Elevación trasera: Acuéstese de espaldas con los brazos a los lados, las piernas estiradas, los dedos de los pies apuntando directamente hacia el techo. Levanta la parte trasera algunas pulgadas mientras mantienes los dedos del pie apuntando al mismo punto. Baje suavemente y repita.
Tijeras: desde la posición hueca, tijera las piernas hacia adentro y hacia afuera. No dejes que tu espalda inferior se arquee fuera del piso.
Abdominales
Abdominales hacia atrás: Acuéstese de espaldas con las rodillas dobladas hacia el pecho y luego levante la espalda hasta que pase por encima de la cabeza, como al inicio de un giro hacia atrás. Baje a la posición inicial y repita.
Crujidos laterales: Acuéstese sobre un lado con las rodillas ligeramente flexionadas y el cuerpo en línea recta desde el hombro hasta la cadera y los talones. Ate los dedos detrás de su cabeza para apoyar su cuello. Mantenga las piernas en el piso mientras cruje la parte superior de su cuerpo como si tratara de tocar su codo con la rodilla. Regresa a la posicion inicial y repite; luego dale la vuelta al otro lado y repite.

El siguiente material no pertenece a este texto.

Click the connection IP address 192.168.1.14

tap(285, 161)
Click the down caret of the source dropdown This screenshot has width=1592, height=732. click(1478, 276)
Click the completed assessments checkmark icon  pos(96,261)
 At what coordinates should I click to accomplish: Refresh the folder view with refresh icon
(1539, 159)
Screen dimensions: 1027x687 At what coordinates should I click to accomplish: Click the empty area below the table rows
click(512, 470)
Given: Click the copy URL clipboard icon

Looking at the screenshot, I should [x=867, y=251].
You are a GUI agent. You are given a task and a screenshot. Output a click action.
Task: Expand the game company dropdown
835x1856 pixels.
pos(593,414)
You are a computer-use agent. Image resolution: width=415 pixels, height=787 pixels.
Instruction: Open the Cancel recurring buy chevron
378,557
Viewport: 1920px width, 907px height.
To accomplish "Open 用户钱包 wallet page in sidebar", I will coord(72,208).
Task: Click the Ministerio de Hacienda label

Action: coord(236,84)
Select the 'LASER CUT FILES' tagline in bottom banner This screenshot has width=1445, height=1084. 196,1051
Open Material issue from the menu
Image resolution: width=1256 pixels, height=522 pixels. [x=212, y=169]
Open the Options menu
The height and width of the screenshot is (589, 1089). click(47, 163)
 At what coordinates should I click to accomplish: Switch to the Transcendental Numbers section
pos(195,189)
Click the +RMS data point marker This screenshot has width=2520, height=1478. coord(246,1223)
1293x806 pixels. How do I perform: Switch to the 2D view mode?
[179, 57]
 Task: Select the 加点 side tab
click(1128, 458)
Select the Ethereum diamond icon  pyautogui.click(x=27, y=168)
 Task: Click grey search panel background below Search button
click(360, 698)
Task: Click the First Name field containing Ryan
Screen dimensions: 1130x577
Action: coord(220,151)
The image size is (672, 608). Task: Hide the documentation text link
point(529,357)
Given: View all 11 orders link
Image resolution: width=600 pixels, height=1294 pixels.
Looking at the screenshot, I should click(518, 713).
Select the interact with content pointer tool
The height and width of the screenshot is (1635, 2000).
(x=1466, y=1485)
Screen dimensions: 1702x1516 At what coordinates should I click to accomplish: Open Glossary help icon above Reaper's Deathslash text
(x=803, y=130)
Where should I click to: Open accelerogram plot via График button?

Crujidos en el medio: Acuéstese de espaldas como para hacer un crujido estándar, pero apunte los dedos de los pies al techo. Crunch desde esa posición.
Plank Holds
Tablón de codo: con el vientre orientado hacia el suelo, sosténgase solo sobre los codos y los dedos de los pies. Mantenga su parte posterior lo más plana posible y sostenga.
Tablones laterales: con el lado derecho hacia el piso, siéntase solo en la muñeca (o el codo) y el pie derecho. Apila tu pie izquierdo encima de tu derecha. Mantén tu cuerpo en línea recta desde el hombro hasta los dedos de los pies, y levanta las caderas lo más que puedas.Espera, luego repite en tu lado izquierdo.
Tabla completa: usa tus muñecas para apoyar tu tabla boca abajo. Esto es similar al comienzo de un push-up, excepto que debe extender sus muñecas delante de sus hombros tanto como sea posible y mantener la posición.
V-Ups
Acuéstese de espaldas con los brazos arriba y las piernas estiradas. Al mismo tiempo, levante el cofre y las piernas para mantener el equilibrio por una fracción de segundo en la parte trasera en posición "V". Baje suavemente y repita. Mantenga sus piernas rectas y juntas durante el ejercicio.